Wednesday, May 19, 2010

The Blithedale Romance. Nathaniel Hawthorne (6).


1852. New York: Literary Classics of the United States, Inc. 1983. (6)

Why read it? Early feminist novel. The obsessive nature of reformers.

Ideas:
“I gave her [Priscilla’s] hand a pressure, which, I think, she neither resisted nor returned.” p. 757. ………. Zenobia to Coverdale:”It is dangerous, Sir, believe me, to tamper thus with earnest human passions, out of your own mere idleness, and for your sport.” p. 780. ………. “One always feels the fact, in an instant, when he has intruded on those who love, or those who hate, at some acme of their passion….” p. 818. ………. “…I saw in Hollingsworth all that an artist could desire for the grim portrait of a Puritan magistrate, holding inquest of life and death in a case of witchcraft.” p. 819. ………. “There are no new truths , much as we have prided ourselves on finding some.” p. 827. ………. “…that the whole universe, her own sex and yours, and Providence, or Destiny, to boot, make a common cause against the woman who swerves one hair’s breadth off the beaten track.” p. 827. ………. Silas Foster: “Heigh-ho….well—life and death together make sad work for us all. p. 834.

The End.

The Blithedale Romance, (novel) by Nathaniel Hawthorne, written in 1852. Why read it?
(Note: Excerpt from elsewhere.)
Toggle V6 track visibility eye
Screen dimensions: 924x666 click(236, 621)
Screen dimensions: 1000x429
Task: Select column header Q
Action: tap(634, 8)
It is an early example of feminist literature, in which a sweet, pretty, helpless, young thing captures men’s hearts and intelligent females scare men away. It is also about the obsessive nature of reformers, not unlike today’s “do-gooders,” the health police who proscribe sugar in sodas, smoking and smokers, and obesity. It takes place in Blithedale, a Utopian community, modeled on Brook Farm, the Transcendentalist experiment at West Roxbury, Massachusetts, in which Hawthorne had participated ten years before he wrote the novel.